Political parties target ads online by using personal data to include or exclude potential voters. This drives down spending by targeting only a narrow slice of the population. In addition, automated messaging is becoming both cheaper and more sophisticated. Both of these practices will significantly reduce the amount of money needed by campaigns.

To regulate online political advertising effectively, we need to look beyond campaign spending. It’s equally crucial to have greater transparency over parties’ use of personal data. Consequently, we should be looking at organisations beyond the Electoral Commission, for example the Information Commissioner’s Office.

Transparency is critical. Both political actors that use online advertising, and the platforms that facilitate them, should be forced to come clean on their sources of personal data and how their targeting works.
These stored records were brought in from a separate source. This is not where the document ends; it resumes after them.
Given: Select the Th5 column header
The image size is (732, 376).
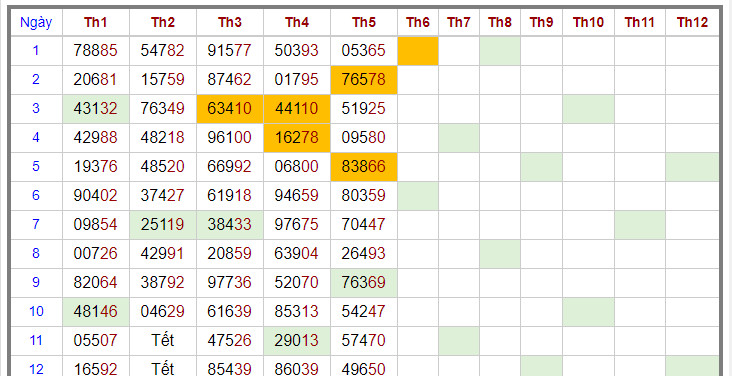Looking at the screenshot, I should pyautogui.click(x=364, y=22).
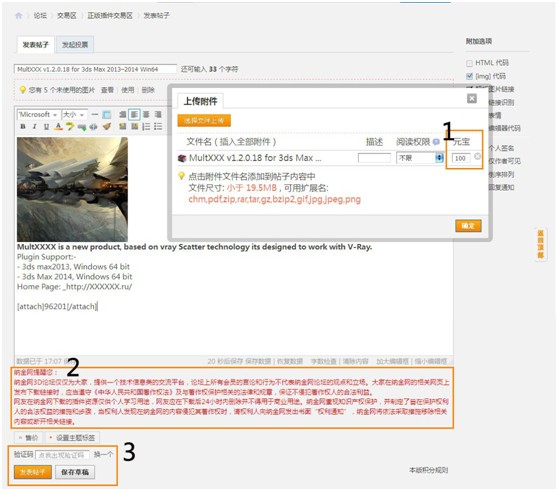The height and width of the screenshot is (492, 558).
Task: Open the font color picker
Action: (58, 126)
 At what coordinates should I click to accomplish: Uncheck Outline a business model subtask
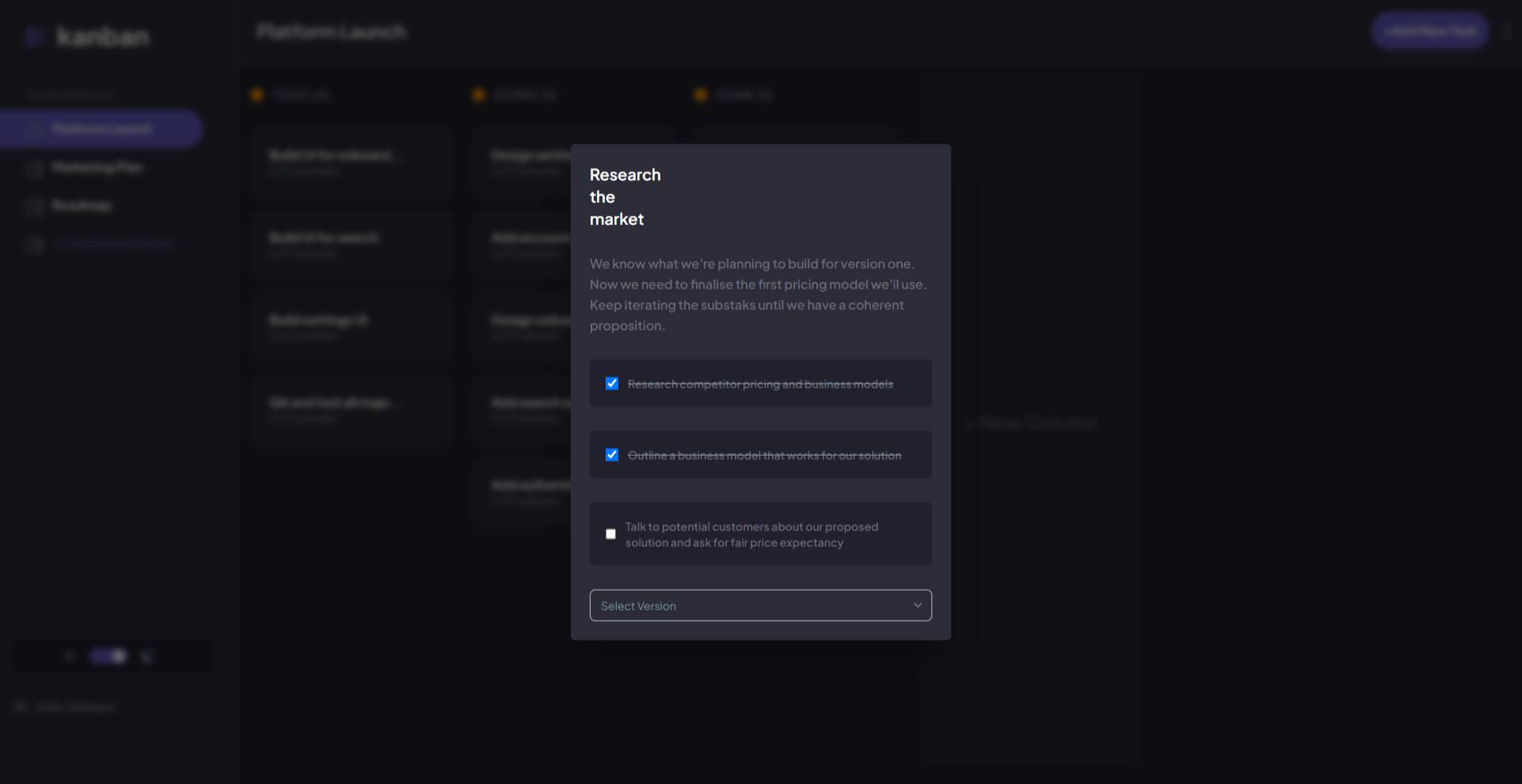click(x=612, y=455)
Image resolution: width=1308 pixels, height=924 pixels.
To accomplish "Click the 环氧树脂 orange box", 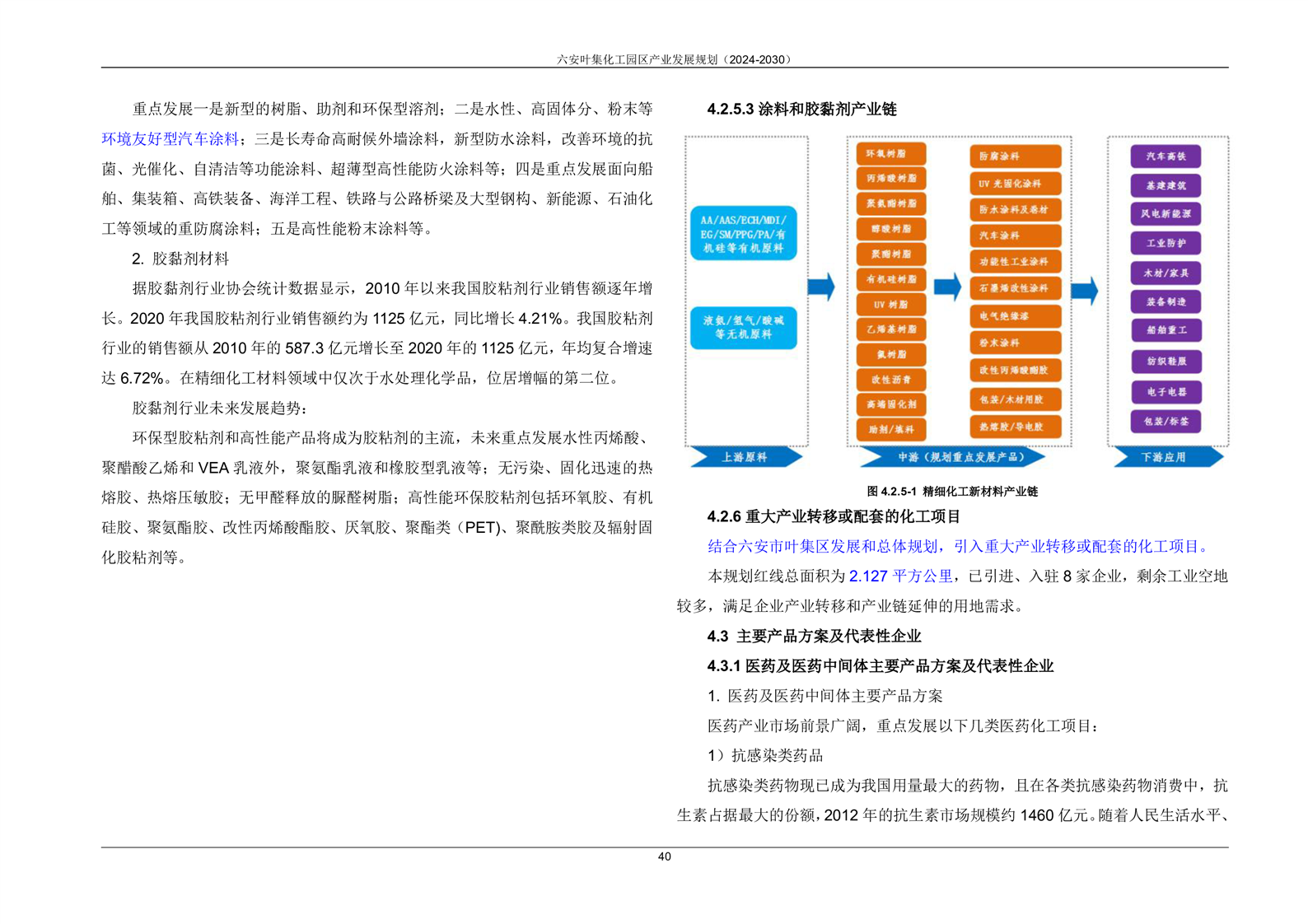I will tap(890, 154).
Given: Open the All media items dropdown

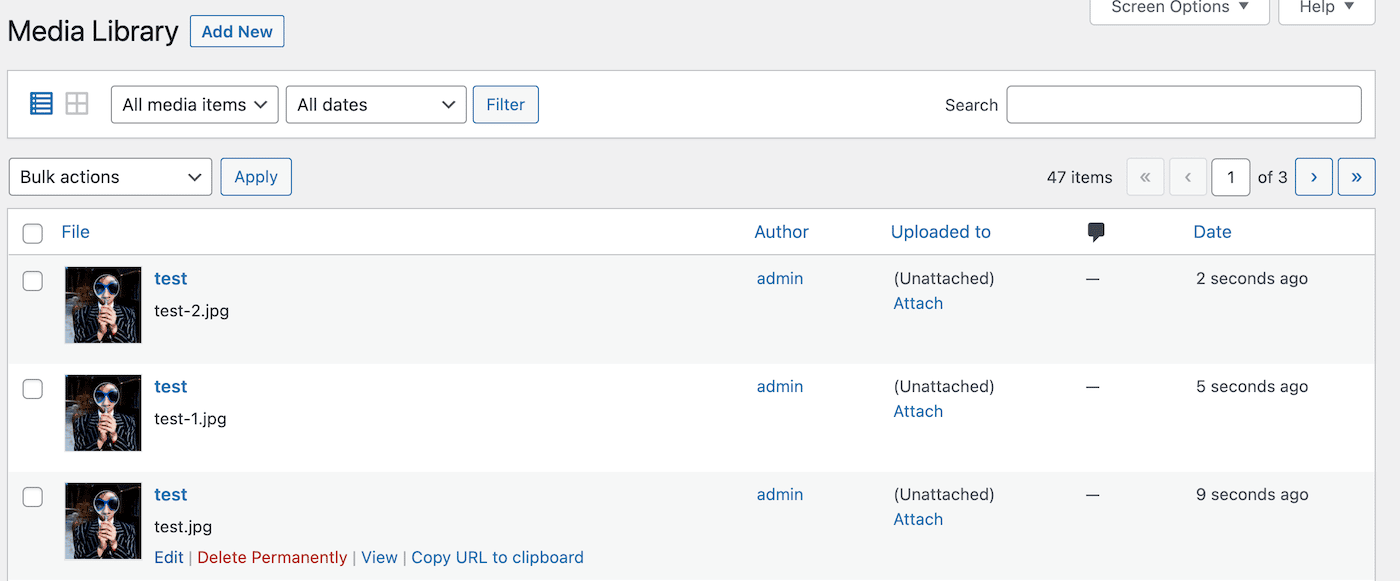Looking at the screenshot, I should (x=194, y=105).
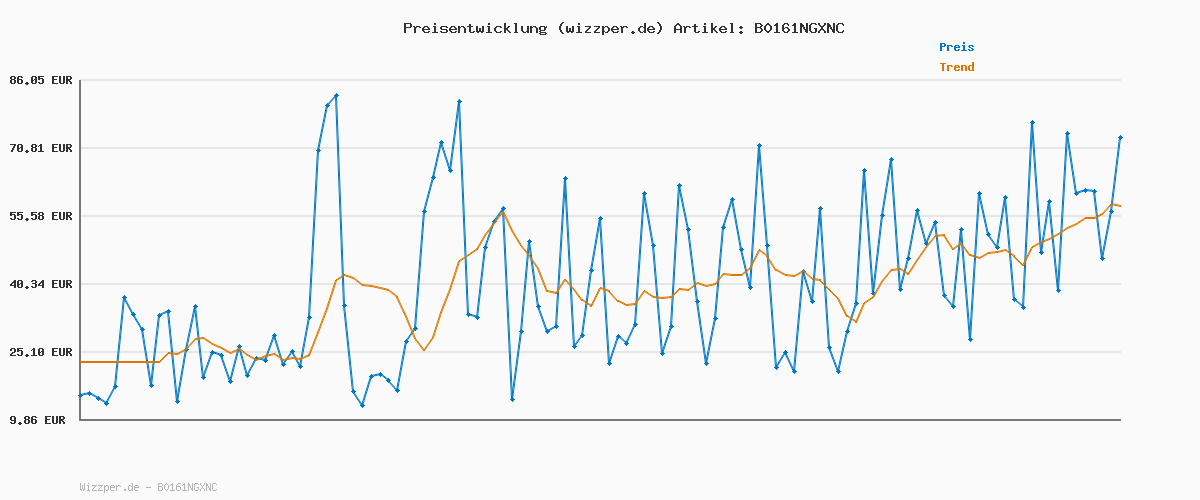Click the right end of orange trend line
The image size is (1200, 500).
point(1120,206)
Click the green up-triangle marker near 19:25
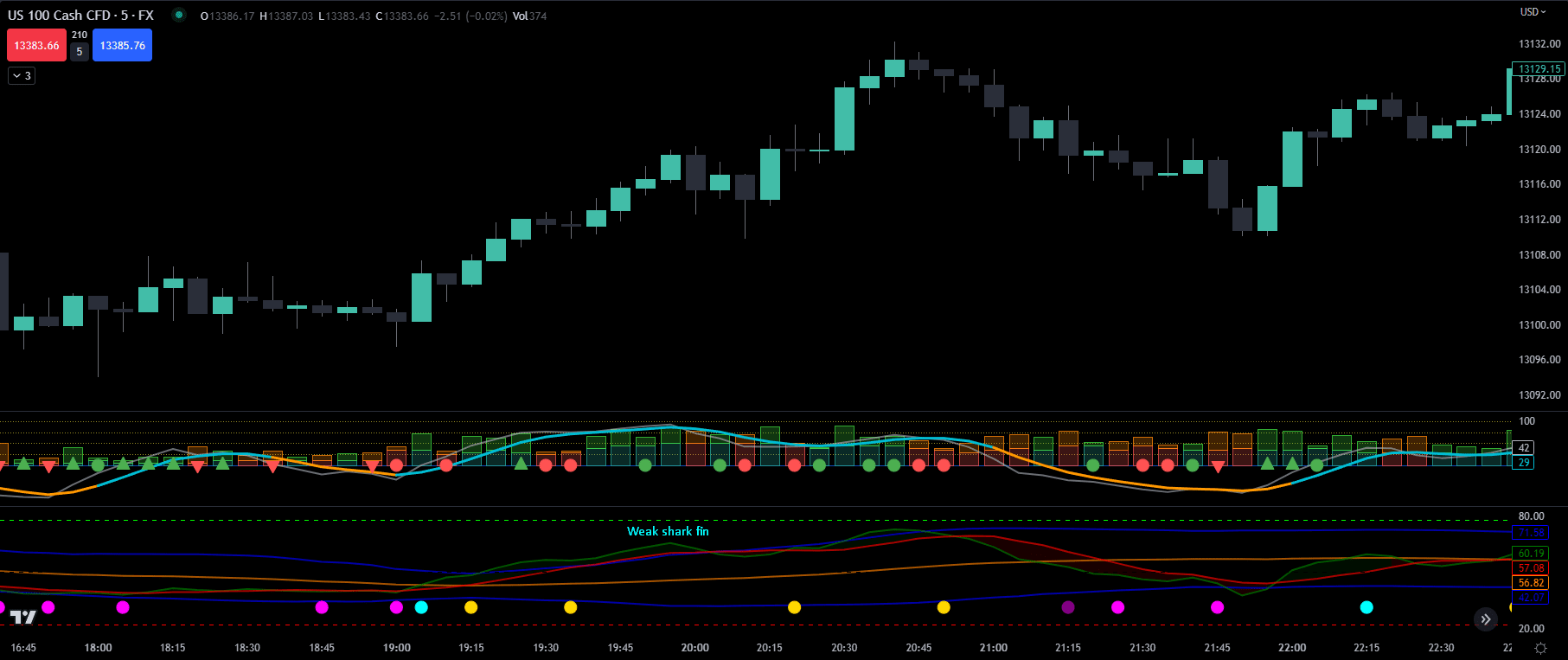 click(x=521, y=464)
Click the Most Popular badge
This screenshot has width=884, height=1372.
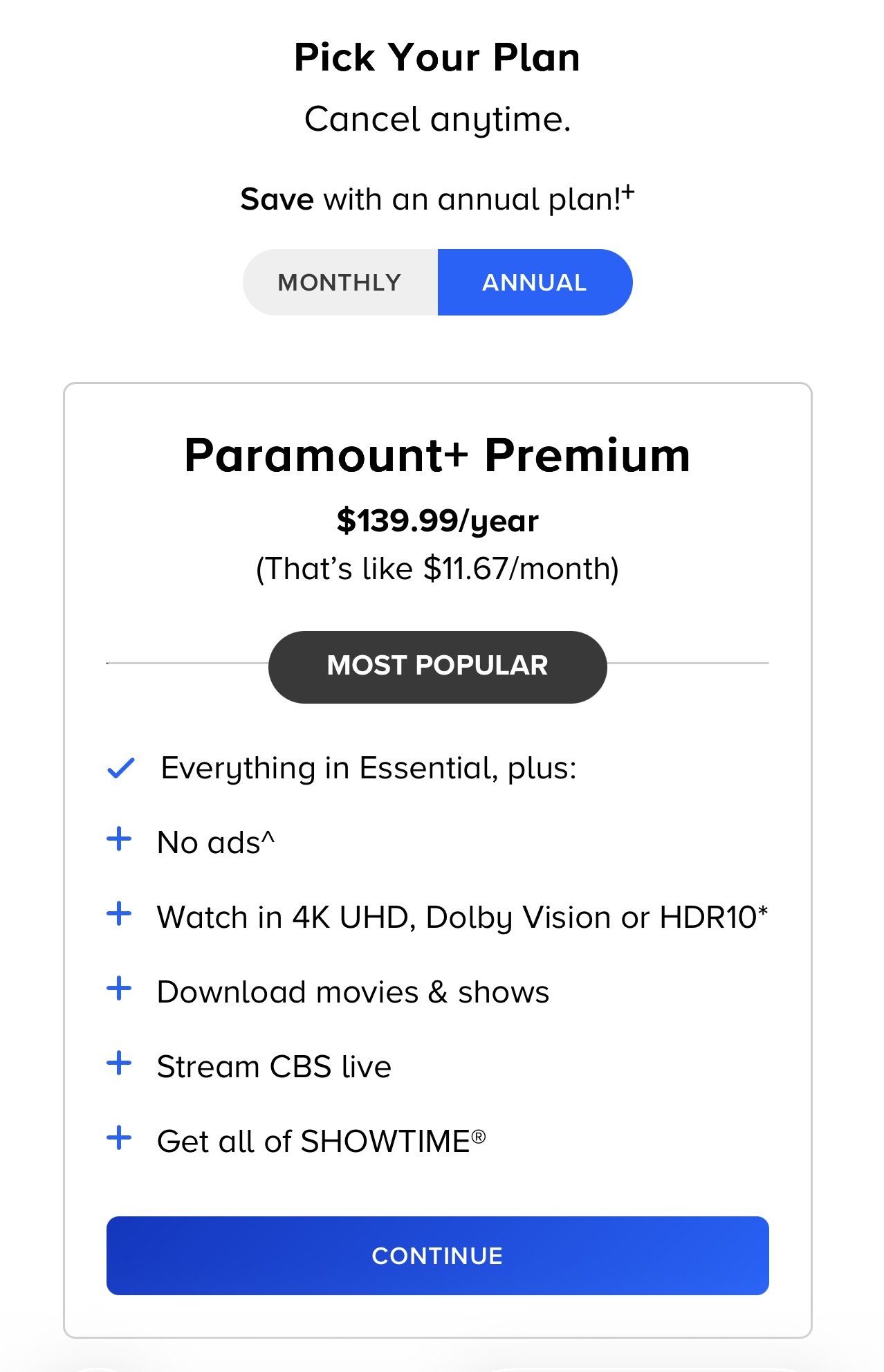click(437, 666)
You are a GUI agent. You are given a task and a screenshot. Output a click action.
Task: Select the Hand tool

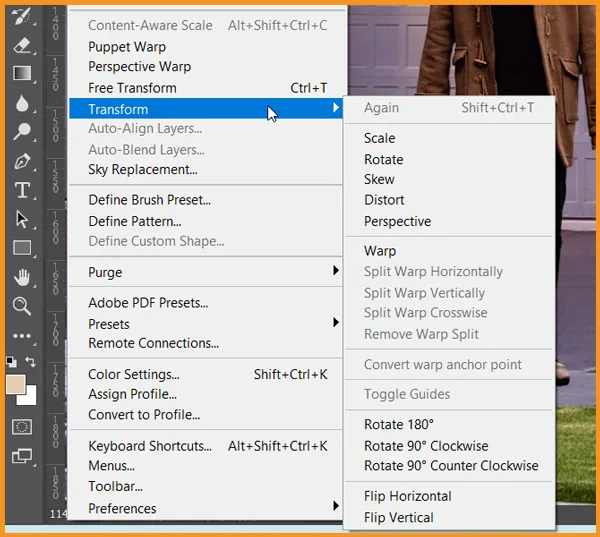coord(22,277)
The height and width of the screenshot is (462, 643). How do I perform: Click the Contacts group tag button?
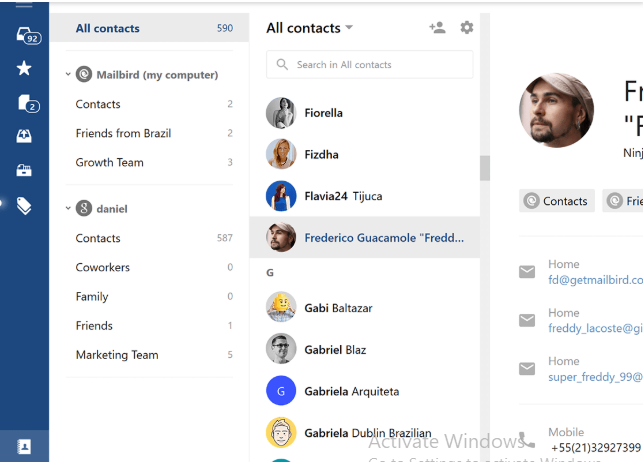556,201
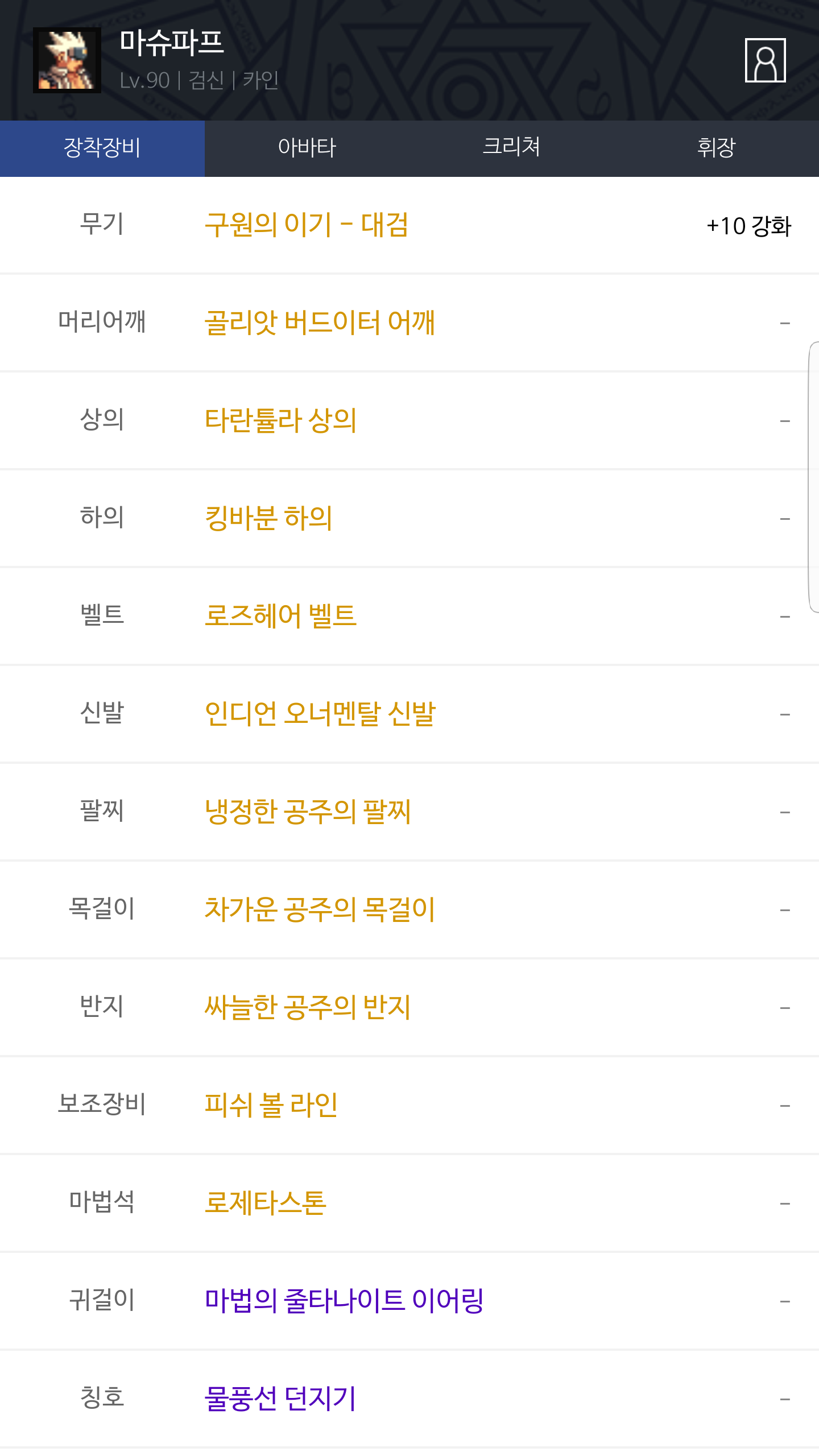Open 마법의 줄타나이트 이어링 earring item
The height and width of the screenshot is (1456, 819).
(x=344, y=1301)
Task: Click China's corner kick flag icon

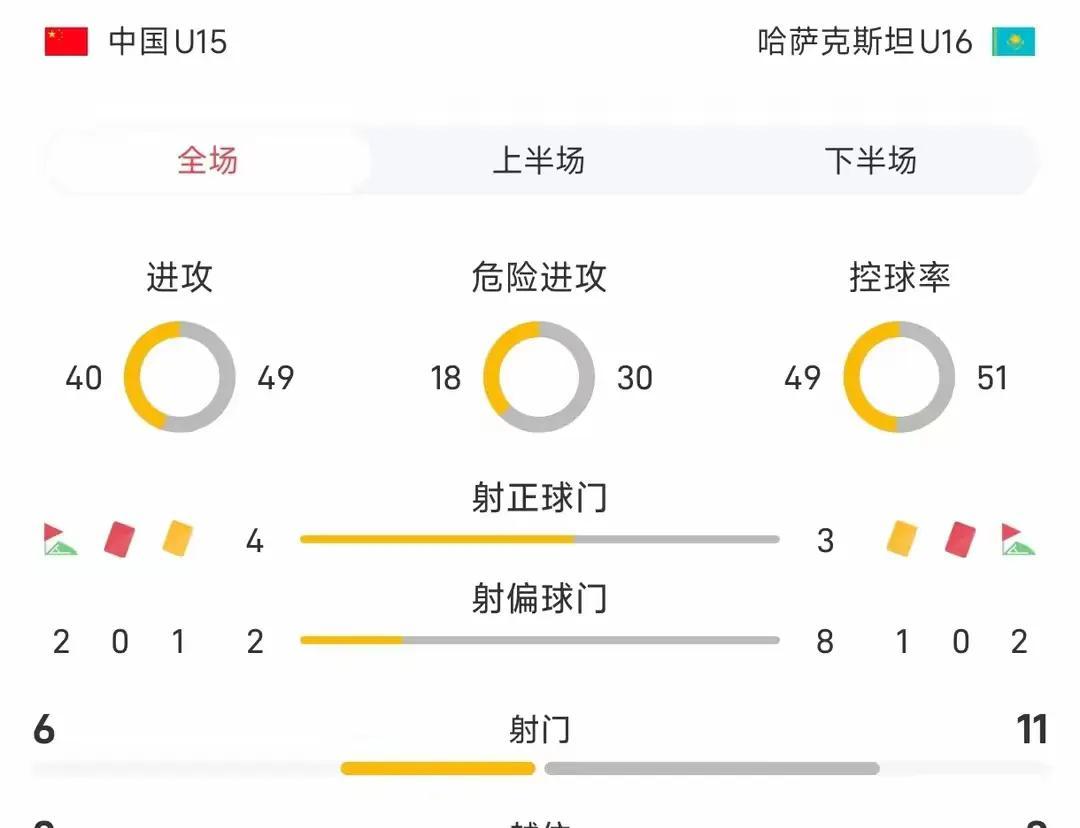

Public reporting can be supported, to a degree, by initiatives such as Facebook’s online ad library. The limited data that Facebook provides, however, allows shady individuals who pay for ads online to conduct ‘astroturf’ campaigns hidden behind shell companies.

Open Rights Group is concerned that narrowly targeted online political advertising is contributing to the polarisation of democratic discourse. When parties’ messaging is designed only to be seen by the people already most likely to vote for them, it becomes less about consensus and increasingly geared towards riling up supporters in order to drive them to the ballot box.

Britain’s political discourse has never been totally impartial. But rarely has it been more fractured. Properly regulating online political ads takes a first step to repairing it.